== Description of the task ==
Give the lines again exactly as they appear below, from the line with "This screenshot has height=441, width=785." to the line with "The width and height of the screenshot is (477, 428).", both included, and only those lines. Leave every picture out.
=== Begin Enclosure ===
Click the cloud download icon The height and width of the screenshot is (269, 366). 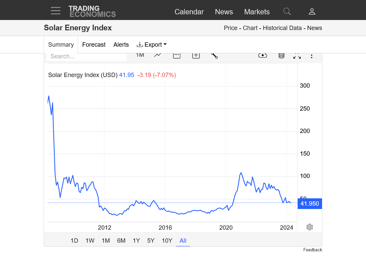point(263,55)
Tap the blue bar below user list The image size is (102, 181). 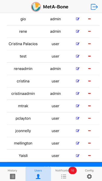pyautogui.click(x=51, y=164)
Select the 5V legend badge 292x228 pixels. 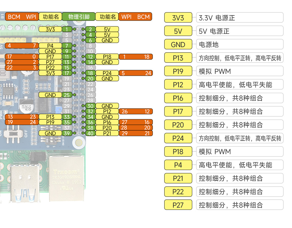178,31
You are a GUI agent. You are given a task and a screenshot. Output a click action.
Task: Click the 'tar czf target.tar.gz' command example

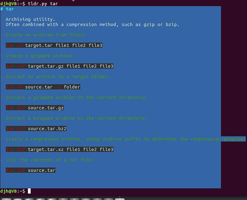pyautogui.click(x=60, y=66)
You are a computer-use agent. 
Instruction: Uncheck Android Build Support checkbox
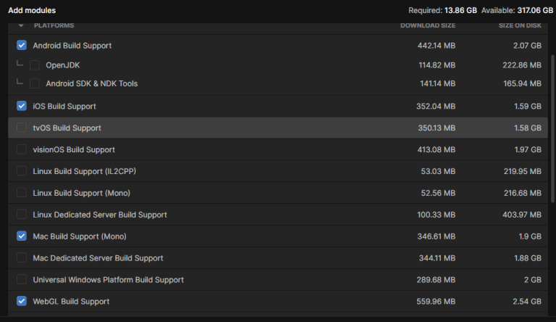coord(21,45)
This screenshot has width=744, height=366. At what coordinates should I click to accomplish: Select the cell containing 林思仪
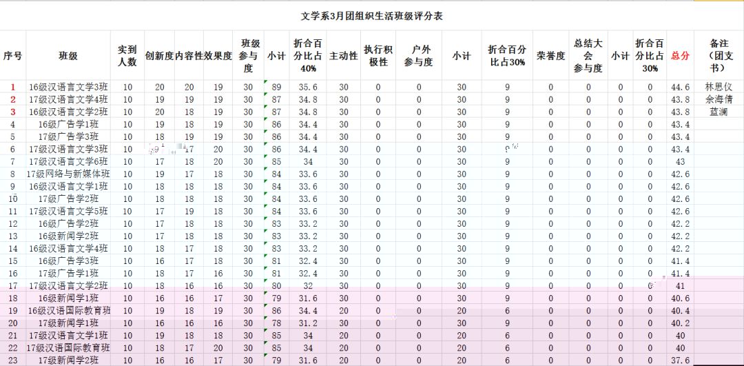coord(719,88)
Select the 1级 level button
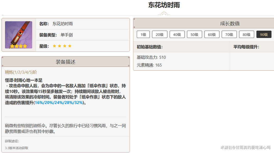274x153 pixels. [143, 34]
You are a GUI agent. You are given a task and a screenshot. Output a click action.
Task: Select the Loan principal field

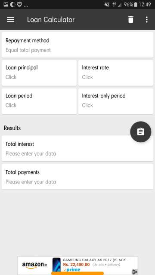pyautogui.click(x=39, y=73)
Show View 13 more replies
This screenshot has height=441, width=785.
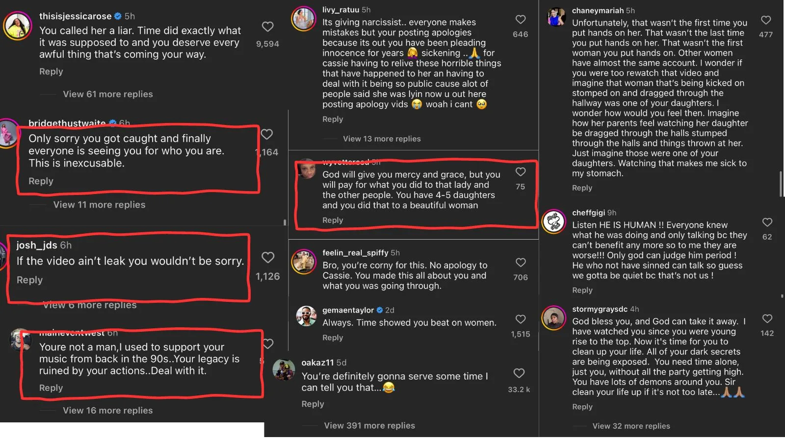(x=382, y=139)
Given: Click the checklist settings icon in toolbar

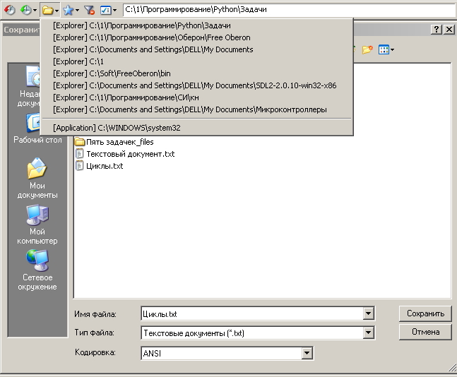Looking at the screenshot, I should (x=105, y=10).
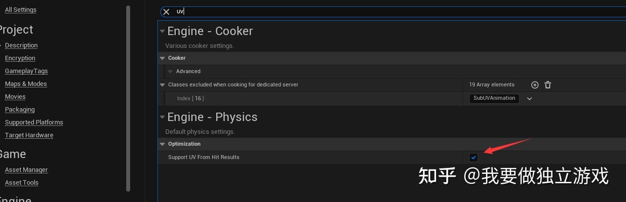Collapse the Engine - Physics section

(x=162, y=117)
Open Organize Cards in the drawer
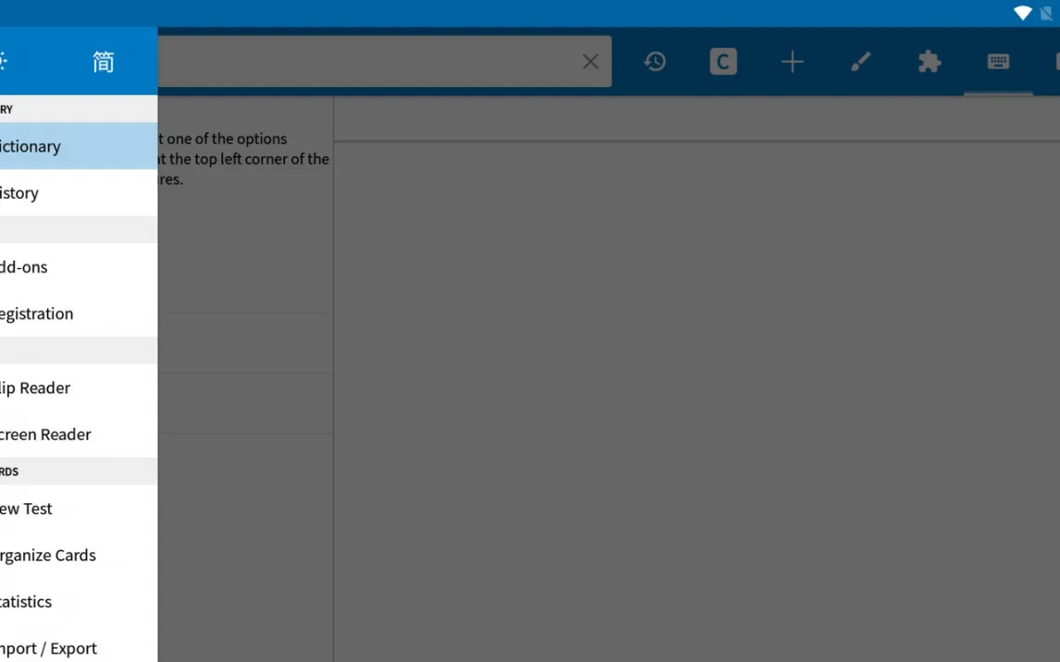 coord(55,556)
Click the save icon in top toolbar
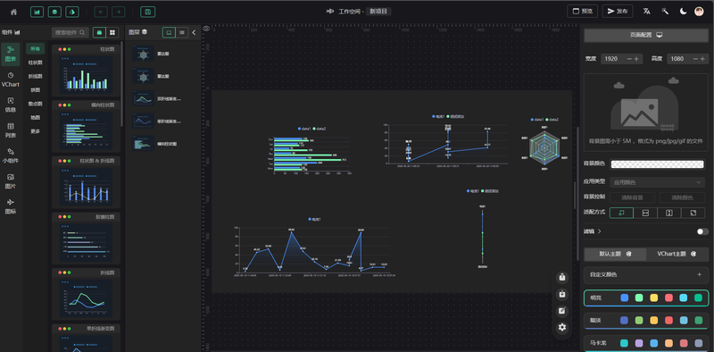The width and height of the screenshot is (714, 352). point(147,12)
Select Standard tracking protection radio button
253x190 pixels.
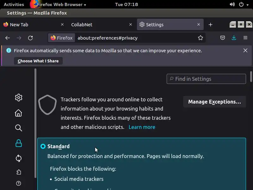click(43, 146)
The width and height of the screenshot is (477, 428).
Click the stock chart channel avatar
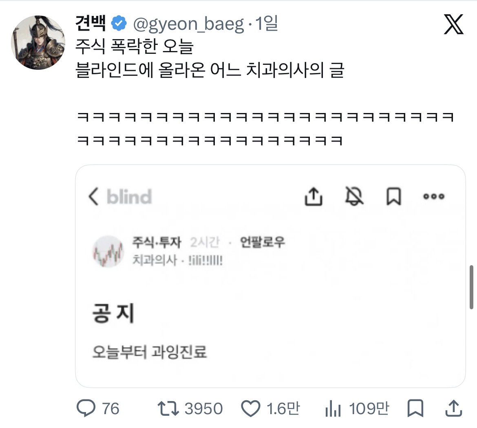tap(108, 251)
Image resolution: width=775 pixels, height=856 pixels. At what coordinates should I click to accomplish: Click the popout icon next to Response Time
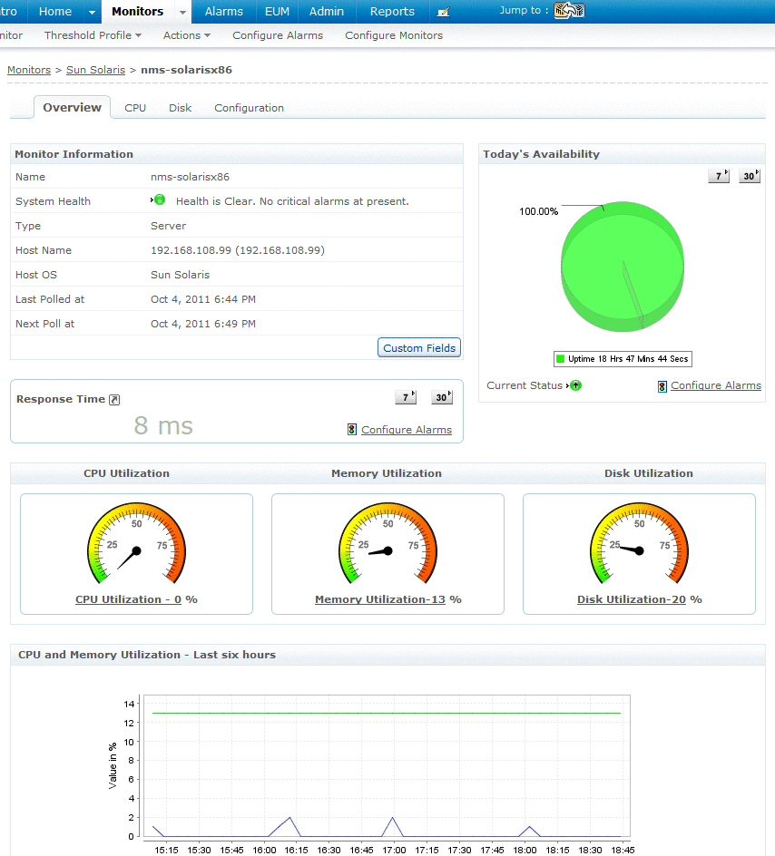113,398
=== End Enclosure ===
== Written reply ==
This screenshot has height=441, width=785.
(x=382, y=139)
Given: Click the checklist settings icon in toolbar

Looking at the screenshot, I should (x=105, y=10).
Collapse the Engine - Physics section

(x=162, y=117)
Open Organize Cards in the drawer
 coord(55,556)
Click the save icon in top toolbar
The width and height of the screenshot is (714, 352). point(147,12)
Select Standard tracking protection radio button
253x190 pixels.
click(43, 146)
The width and height of the screenshot is (477, 428).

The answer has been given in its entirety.